The ability to recognize we’re all going through trauma, we’re all going through difficulties and and supporting one another through it. It’s an important human skill, complex communication skills. The youth are gonna be graduating into a world of work where they’re working with people from all over the world.

So complex communication could be cultural understanding, it could be patience with different linguistic skills. It could be figuring out how they’re gonna project manage in a way that they can all communicate effectively. There’s just a whole bunch of things that go with with complex communication that’s really important.

Um, and then also this idea of being adaptable and resilient. I mean, this is something we hear about all the time, um, is, and I realize I spelled resiliency wrong. I’ve been doing this now for three years and I never noticed that I had misspelled that, that is a crack up. Um, but rate, um. Financial planning, we need them to make good, um, decisions about their world and future based on how much money I’m gonna make, how much debt I’m gonna get [00:10:00] into, um, trying to avoid debt.

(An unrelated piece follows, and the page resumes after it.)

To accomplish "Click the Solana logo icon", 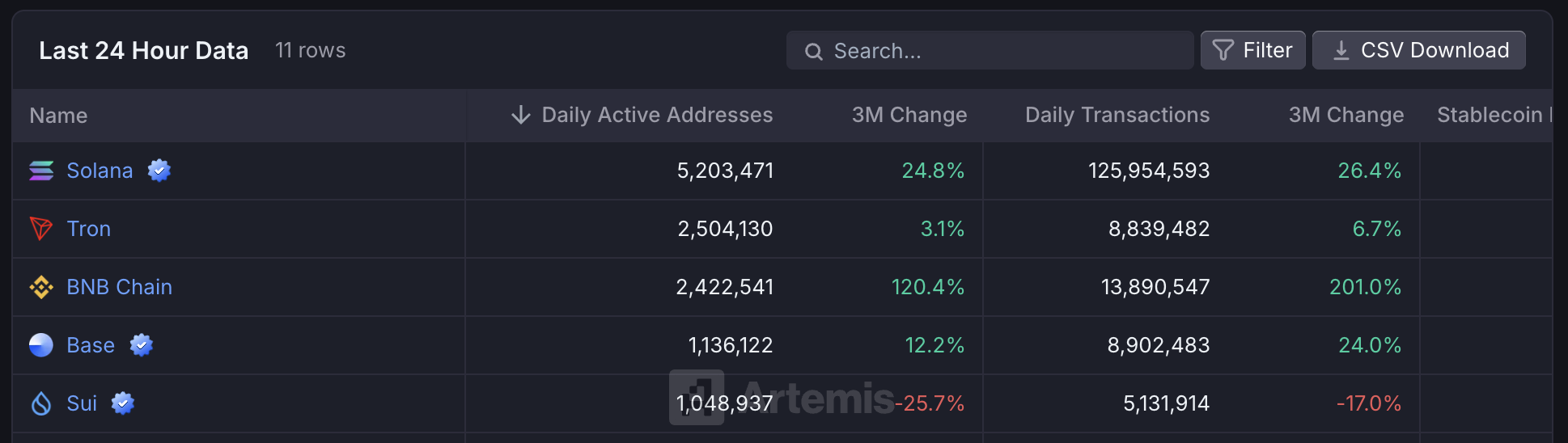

Um, and then also personal branding and social capital. Something that I think we can start talking about even as early as middle school, right? They’re on social media. What are they projecting? Um, and then by the time we get to the 10th grade, I’m gonna be encouraging you all. Um, this is the new innovation to have all of our students, by the end of 10th grade, putting together a LinkedIn account, a professional portfolio, a.

That they can then use as a way of identifying who I am. But to do that, they need to be thinking about their brand. Um, those using Naviance, they ha you have the, um, what is it? The, the strengths finder? Is it the strengths finder? It’s the, it’s the whole Gallup poll. Um, looking at personality. We’ve got the ec or the, the hauling codes.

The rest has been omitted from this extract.